WHAT THE TASK REQUIRES:
Although the entries contain pictures, write out only their text, exactly as it stands.

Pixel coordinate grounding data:
==========
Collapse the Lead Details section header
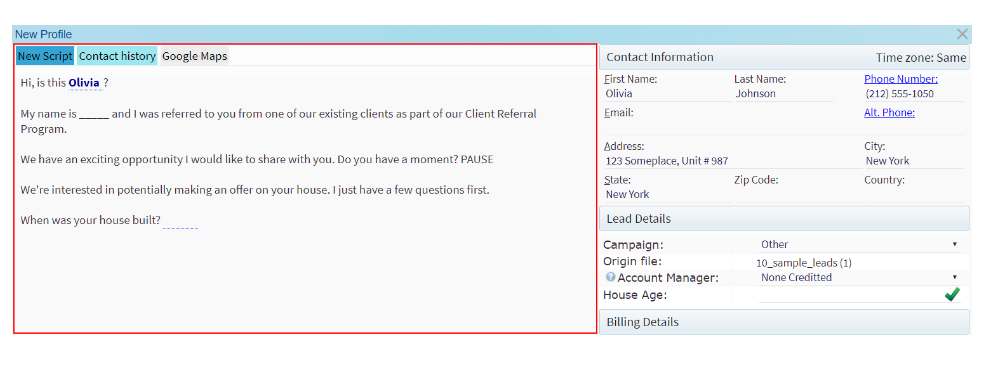The height and width of the screenshot is (376, 1007). tap(784, 219)
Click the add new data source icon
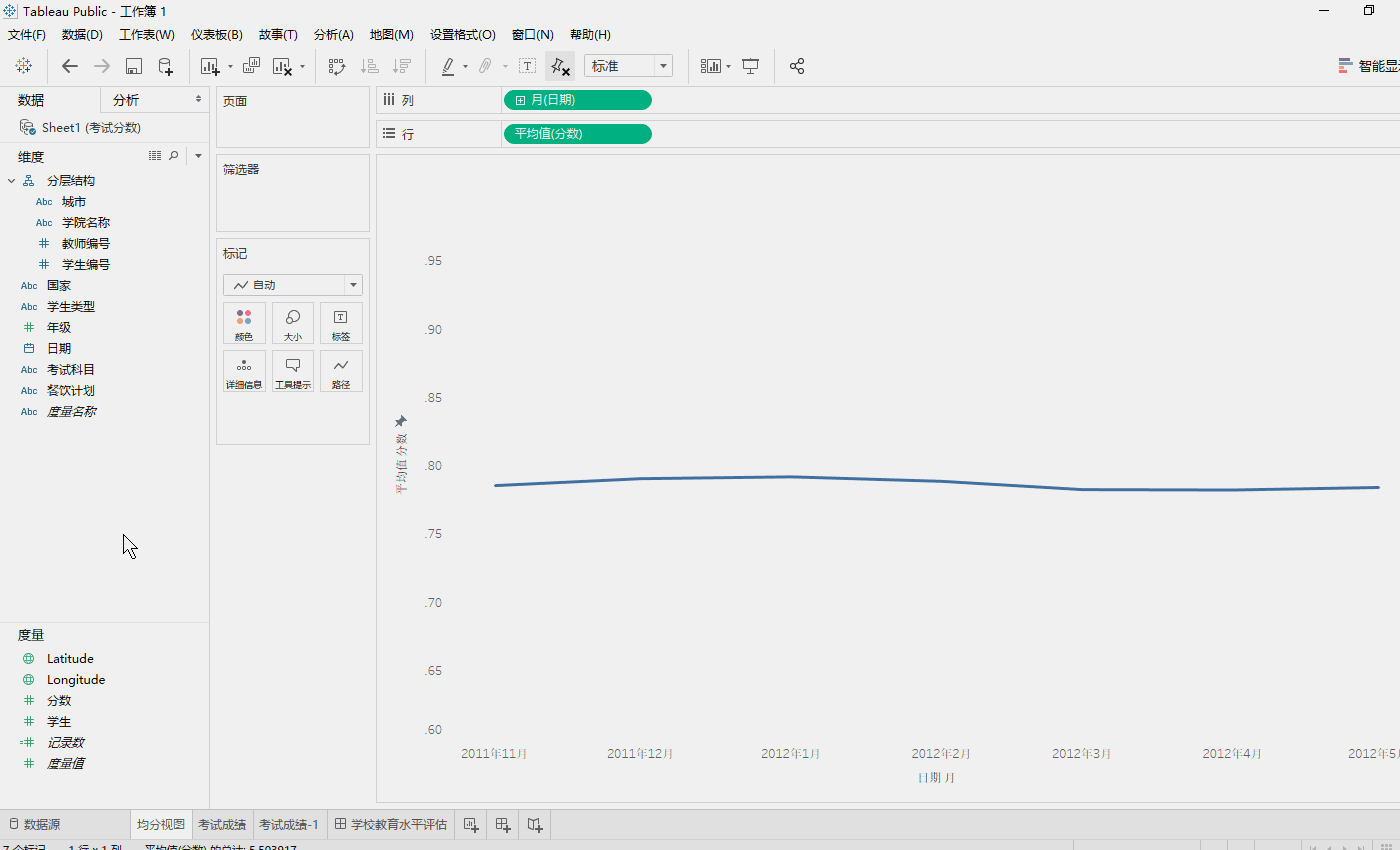Image resolution: width=1400 pixels, height=850 pixels. point(166,66)
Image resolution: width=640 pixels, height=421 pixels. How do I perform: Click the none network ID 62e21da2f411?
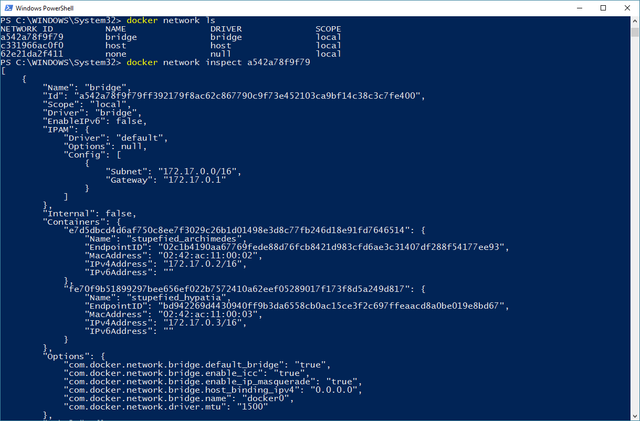tap(33, 54)
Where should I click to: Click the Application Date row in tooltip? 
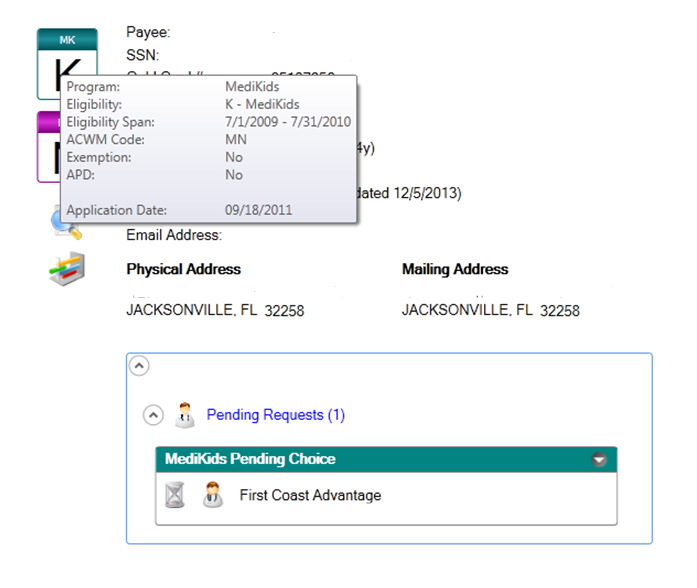tap(208, 210)
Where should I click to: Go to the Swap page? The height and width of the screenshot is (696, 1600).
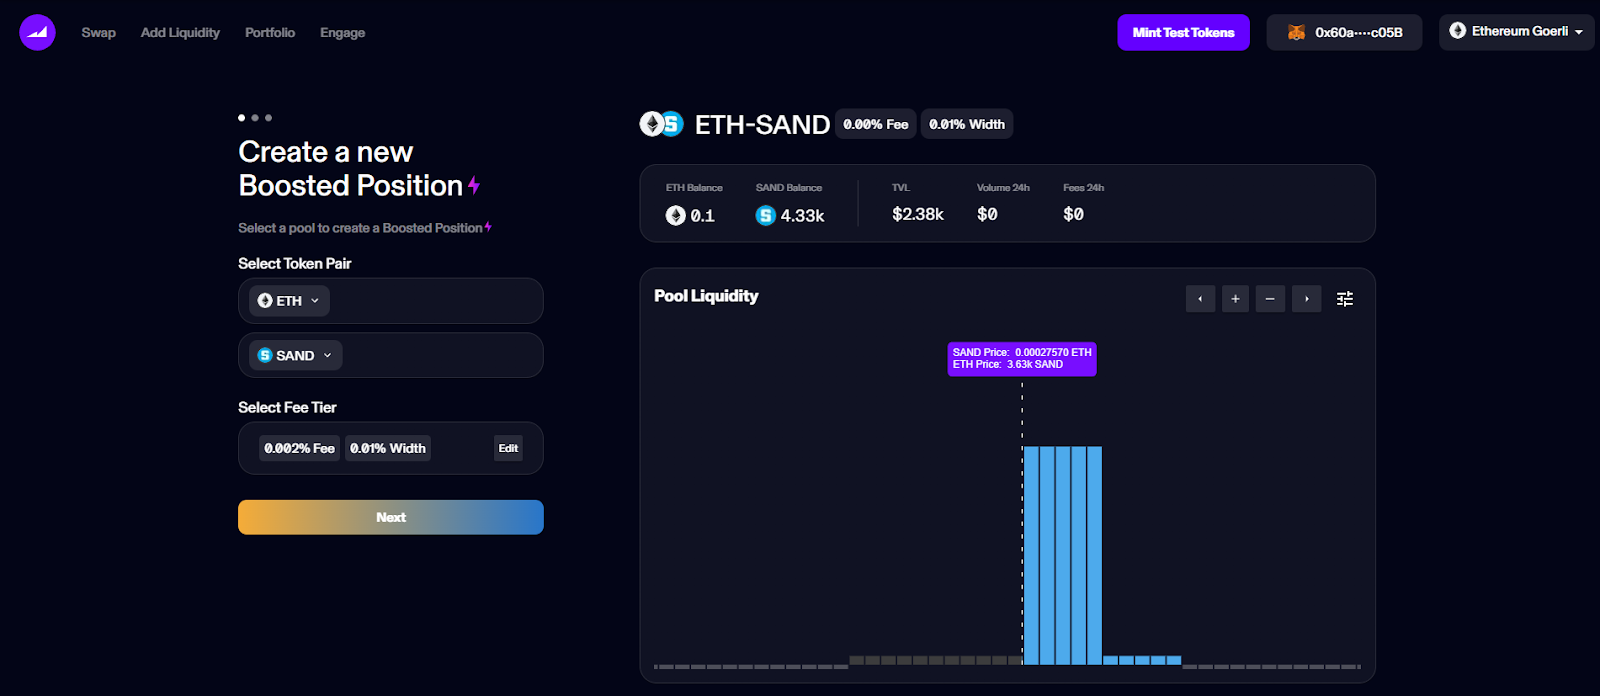tap(99, 33)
==========
TASK SOLUTION:
Collapse the Lead Details section header
The height and width of the screenshot is (376, 1007). tap(784, 219)
Click the add new data source icon
Image resolution: width=1400 pixels, height=850 pixels. point(166,66)
Image resolution: width=640 pixels, height=421 pixels. How do I perform: Click the none network ID 62e21da2f411?
tap(33, 54)
Where should I click to: Click the Application Date row in tooltip? 
tap(208, 210)
Where should I click to: Go to the Swap page? The height and width of the screenshot is (696, 1600).
tap(99, 33)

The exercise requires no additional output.